- Tasks to carry out:
- a) In the passage on the Casablanca Statement, rewrite the section from "After three days" up to and including "preserve our identity.", putting "attendees" in place of "participants".
- b) According to the passage on the Casablanca Statement, under whose funding was the workshop in Casablanca organized?

The Casablanca Statement is included below in English and French - the two working languages of the workshop in June 2005 - as well as in Portuguese, Arabic, and N'Ko translations. There was talk of translations into other Africa languages, but as far as I know, no others have yet been done.



Casablanca Statement

African localisation experts met in Casablanca in a workshop organised by Kabissa with Bisharat under IDRC funding, and in collaboration with MTDS and the Casablanca Technopark centre. The event benefitted from contributions from the Moroccan Minister-Delegate to the Prime Minister in Charge of General and Economic Affairs, the Canadian Ambassador to Morocco, and experts from other continents.

After three days of work, the participants in the meeting reached the following conclusions:
  1. Limiting people to the use of information and communication technology (ICT) in a foreign language tends to exacerbate the digital divide; makes ICT adoption long, difficult, and expensive; and impoverishes local culture.
  2. Localisation makes ICT more accessible to everybody, including users from rural areas and young students, reinforcing the importance of our culture and helping us preserve our identity.
  3. Localisation of ICT into indigenous African languages is therefore key to rapid and fair development in Africa.

- Data block:
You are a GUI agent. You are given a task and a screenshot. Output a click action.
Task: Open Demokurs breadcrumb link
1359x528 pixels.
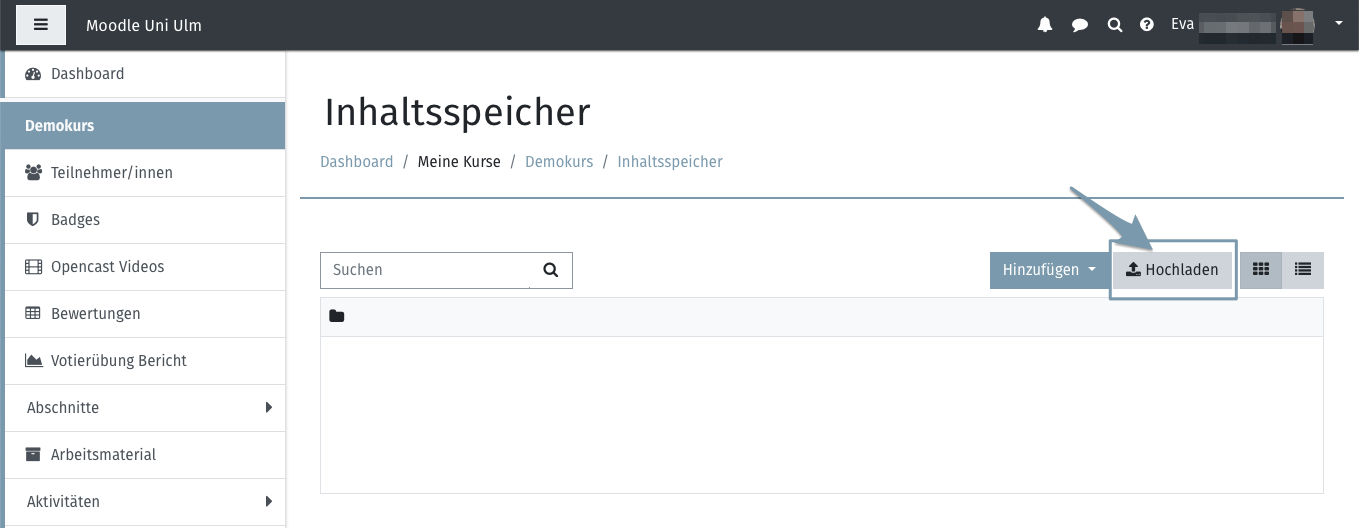(x=558, y=162)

- Solutions to each task:
- a)
After three days of work, the attendees in the meeting reached the following conclusions:
  1. Limiting people to the use of information and communication technology (ICT) in a foreign language tends to exacerbate the digital divide; makes ICT adoption long, difficult, and expensive; and impoverishes local culture.
  2. Localisation makes ICT more accessible to everybody, including users from rural areas and young students, reinforcing the importance of our culture and helping us preserve our identity.

- b) IDRC